_Exercise brief_
For every line below that includes the word "legend", add one; report the final number and nothing else.

_Data extracts_
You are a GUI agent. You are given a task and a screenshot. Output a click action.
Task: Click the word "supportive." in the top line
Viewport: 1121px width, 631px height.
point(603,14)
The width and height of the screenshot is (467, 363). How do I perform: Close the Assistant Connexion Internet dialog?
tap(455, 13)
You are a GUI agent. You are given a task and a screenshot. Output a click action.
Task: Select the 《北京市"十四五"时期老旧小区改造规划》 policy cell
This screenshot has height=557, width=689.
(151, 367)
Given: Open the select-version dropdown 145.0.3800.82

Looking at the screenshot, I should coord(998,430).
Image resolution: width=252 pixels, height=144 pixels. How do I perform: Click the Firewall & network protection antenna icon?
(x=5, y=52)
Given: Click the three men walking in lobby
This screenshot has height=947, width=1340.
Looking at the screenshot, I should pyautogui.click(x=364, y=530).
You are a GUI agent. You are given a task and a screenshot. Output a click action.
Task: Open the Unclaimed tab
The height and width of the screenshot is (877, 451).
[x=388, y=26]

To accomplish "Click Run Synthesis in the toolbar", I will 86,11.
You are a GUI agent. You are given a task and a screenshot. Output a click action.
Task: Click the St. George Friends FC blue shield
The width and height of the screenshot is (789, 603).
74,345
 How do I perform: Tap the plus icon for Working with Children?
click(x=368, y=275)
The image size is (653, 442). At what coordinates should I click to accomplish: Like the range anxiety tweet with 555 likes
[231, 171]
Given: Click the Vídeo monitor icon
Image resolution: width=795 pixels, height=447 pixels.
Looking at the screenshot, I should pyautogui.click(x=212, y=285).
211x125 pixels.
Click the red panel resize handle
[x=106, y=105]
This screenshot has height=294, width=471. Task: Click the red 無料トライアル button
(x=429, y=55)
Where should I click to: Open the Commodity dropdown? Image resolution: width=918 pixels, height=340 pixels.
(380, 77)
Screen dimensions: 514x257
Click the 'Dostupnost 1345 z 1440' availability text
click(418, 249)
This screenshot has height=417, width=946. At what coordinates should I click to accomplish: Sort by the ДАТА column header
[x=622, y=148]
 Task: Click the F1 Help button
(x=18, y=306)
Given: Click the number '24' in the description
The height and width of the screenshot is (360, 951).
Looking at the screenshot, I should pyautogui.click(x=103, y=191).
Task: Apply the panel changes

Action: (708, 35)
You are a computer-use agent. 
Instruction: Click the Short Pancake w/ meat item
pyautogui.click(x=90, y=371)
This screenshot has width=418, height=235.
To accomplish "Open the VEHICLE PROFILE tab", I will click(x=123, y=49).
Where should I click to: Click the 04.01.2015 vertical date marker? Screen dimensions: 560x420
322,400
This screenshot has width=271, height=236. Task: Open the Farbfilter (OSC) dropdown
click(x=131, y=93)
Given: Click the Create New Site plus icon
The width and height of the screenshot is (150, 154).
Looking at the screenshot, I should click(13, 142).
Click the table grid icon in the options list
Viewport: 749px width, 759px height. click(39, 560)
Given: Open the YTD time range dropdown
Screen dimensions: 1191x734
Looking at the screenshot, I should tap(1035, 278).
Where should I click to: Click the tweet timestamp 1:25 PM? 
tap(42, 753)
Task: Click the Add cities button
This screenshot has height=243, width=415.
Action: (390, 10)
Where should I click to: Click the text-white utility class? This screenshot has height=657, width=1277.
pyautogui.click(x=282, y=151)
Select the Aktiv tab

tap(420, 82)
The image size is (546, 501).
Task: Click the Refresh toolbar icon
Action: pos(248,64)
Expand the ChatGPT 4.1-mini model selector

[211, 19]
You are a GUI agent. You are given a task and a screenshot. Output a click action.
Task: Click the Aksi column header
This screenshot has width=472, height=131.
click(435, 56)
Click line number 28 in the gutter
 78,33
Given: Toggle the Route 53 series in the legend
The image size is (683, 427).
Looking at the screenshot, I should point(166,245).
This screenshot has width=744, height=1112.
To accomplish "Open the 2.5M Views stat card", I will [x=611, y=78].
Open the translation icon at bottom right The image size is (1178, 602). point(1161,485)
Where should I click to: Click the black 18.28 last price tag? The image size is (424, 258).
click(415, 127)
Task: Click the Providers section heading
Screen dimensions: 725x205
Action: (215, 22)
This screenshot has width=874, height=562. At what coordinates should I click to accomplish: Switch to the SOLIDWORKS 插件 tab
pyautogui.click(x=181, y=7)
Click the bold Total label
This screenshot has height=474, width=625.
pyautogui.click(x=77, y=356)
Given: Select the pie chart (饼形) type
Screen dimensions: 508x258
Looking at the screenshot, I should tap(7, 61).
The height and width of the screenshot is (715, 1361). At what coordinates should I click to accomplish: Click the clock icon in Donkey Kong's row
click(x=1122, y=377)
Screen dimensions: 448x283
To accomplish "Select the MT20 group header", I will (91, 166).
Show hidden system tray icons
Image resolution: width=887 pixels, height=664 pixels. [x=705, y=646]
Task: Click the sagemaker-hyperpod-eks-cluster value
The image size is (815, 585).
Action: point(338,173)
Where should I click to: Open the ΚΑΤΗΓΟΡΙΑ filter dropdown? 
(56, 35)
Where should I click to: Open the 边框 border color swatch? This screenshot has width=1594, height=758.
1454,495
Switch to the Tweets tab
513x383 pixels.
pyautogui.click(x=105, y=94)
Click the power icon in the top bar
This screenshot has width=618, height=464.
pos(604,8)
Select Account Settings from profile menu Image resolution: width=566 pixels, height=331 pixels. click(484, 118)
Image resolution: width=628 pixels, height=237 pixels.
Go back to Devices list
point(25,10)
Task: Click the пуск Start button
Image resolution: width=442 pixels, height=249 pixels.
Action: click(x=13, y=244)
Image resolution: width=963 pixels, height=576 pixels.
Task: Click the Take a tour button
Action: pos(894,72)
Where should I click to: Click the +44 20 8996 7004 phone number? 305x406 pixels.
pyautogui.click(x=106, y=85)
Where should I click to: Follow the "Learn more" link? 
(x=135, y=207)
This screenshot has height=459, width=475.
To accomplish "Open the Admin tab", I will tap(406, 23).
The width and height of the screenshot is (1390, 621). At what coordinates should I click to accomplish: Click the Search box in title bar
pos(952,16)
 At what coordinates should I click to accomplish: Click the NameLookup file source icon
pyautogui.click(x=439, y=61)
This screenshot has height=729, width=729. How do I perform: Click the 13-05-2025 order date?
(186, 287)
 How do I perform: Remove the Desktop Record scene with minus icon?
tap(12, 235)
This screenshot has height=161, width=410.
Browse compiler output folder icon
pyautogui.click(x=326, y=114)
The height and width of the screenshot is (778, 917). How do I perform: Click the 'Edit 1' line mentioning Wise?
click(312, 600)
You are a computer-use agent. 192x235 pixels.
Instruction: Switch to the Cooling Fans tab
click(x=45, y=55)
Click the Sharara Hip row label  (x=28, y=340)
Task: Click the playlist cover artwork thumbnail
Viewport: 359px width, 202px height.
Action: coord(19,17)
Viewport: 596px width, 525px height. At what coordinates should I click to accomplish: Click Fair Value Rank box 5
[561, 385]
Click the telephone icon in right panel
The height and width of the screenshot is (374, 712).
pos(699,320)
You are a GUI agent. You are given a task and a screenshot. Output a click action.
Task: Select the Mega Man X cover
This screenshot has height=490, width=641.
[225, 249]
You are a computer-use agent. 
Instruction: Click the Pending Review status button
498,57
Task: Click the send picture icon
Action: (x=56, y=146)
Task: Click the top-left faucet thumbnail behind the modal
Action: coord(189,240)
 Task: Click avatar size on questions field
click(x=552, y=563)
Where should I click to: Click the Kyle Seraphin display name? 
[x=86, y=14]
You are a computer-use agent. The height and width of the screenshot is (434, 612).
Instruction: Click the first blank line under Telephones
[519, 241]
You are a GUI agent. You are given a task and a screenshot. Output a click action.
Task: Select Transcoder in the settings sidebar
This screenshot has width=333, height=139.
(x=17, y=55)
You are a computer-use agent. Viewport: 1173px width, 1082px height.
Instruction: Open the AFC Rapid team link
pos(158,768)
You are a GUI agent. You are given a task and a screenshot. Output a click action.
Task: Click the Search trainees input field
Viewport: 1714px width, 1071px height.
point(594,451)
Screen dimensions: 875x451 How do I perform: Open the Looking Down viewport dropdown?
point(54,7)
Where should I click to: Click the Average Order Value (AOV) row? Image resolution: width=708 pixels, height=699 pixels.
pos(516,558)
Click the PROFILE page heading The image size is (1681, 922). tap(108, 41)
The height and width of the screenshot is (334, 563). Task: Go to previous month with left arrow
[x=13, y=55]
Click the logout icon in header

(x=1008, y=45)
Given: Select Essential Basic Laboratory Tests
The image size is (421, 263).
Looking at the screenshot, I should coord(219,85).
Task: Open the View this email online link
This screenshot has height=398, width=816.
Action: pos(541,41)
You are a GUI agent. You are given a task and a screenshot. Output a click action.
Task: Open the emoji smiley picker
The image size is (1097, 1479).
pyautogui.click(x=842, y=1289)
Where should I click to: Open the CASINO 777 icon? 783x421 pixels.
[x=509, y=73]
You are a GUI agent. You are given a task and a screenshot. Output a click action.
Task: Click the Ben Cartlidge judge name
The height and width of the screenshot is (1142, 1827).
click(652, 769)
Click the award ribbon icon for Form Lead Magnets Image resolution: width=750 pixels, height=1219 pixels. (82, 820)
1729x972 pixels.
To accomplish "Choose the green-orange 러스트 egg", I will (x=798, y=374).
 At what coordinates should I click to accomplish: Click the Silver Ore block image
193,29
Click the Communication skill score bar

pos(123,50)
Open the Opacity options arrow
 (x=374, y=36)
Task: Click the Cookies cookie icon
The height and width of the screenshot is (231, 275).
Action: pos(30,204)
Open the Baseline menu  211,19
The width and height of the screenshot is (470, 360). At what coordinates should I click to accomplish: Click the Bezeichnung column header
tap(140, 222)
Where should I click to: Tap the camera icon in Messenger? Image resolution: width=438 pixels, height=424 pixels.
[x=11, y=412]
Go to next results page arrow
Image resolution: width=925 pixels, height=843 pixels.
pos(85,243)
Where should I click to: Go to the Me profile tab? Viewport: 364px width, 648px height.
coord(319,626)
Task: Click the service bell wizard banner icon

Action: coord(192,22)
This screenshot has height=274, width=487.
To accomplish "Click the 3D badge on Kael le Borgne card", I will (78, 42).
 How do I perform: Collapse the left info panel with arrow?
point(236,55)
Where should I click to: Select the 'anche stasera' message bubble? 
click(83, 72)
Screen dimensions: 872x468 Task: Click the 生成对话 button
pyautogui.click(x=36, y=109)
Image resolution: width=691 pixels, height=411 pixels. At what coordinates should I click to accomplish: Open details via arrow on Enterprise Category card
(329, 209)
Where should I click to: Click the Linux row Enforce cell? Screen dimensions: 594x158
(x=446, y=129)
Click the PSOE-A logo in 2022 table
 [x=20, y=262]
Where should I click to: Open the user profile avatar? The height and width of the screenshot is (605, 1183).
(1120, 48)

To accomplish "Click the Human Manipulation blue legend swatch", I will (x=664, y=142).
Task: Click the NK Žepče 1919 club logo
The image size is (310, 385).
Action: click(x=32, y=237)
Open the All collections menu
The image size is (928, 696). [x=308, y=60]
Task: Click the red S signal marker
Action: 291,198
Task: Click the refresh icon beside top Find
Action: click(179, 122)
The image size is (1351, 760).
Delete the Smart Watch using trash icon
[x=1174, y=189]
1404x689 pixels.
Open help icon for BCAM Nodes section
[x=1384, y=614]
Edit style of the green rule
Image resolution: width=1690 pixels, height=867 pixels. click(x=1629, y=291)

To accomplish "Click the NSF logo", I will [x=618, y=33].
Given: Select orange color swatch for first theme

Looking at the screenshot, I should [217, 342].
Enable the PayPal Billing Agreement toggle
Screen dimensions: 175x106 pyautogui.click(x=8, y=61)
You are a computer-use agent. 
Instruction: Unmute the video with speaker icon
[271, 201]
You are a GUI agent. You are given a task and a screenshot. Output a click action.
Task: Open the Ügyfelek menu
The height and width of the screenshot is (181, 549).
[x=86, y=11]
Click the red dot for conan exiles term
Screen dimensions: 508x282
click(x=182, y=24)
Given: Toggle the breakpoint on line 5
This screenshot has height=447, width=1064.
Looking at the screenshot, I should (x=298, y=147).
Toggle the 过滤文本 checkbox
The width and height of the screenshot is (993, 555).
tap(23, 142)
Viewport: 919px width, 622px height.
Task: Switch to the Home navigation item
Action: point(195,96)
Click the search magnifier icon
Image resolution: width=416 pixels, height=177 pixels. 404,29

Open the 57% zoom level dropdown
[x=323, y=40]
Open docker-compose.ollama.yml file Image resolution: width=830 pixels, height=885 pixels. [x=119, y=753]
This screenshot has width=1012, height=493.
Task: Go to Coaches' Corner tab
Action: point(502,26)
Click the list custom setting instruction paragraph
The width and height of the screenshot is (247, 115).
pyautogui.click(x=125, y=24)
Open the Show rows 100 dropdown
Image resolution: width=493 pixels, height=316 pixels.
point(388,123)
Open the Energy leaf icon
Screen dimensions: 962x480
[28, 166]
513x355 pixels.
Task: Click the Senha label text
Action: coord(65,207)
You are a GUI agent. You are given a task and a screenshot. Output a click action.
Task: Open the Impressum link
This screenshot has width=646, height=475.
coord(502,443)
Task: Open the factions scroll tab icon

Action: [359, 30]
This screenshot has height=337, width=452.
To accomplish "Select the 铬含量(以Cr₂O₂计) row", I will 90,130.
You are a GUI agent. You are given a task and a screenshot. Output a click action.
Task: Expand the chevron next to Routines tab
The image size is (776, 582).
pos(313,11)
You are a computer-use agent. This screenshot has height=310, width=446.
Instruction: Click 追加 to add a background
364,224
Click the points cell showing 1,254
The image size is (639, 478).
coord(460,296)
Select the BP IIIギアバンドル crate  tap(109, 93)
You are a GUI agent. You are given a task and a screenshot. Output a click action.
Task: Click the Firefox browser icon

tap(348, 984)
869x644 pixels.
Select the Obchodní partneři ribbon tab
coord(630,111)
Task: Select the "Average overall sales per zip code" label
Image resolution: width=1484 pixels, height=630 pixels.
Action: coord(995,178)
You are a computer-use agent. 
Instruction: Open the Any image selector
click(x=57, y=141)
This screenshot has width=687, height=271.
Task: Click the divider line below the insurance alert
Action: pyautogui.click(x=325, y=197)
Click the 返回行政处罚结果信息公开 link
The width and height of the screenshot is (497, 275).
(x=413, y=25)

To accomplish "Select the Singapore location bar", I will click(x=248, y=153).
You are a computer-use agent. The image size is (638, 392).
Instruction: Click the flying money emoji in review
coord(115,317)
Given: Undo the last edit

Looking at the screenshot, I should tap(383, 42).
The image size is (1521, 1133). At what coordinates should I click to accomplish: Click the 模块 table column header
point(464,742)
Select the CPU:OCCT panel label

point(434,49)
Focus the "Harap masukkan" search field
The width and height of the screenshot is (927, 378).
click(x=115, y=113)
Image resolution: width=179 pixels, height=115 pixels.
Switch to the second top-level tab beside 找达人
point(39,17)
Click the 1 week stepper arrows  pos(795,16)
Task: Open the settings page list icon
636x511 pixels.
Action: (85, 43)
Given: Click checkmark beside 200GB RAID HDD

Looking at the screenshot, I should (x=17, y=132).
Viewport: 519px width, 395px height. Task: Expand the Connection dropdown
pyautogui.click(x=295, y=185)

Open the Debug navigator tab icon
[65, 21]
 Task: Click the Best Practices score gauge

_Task response_
2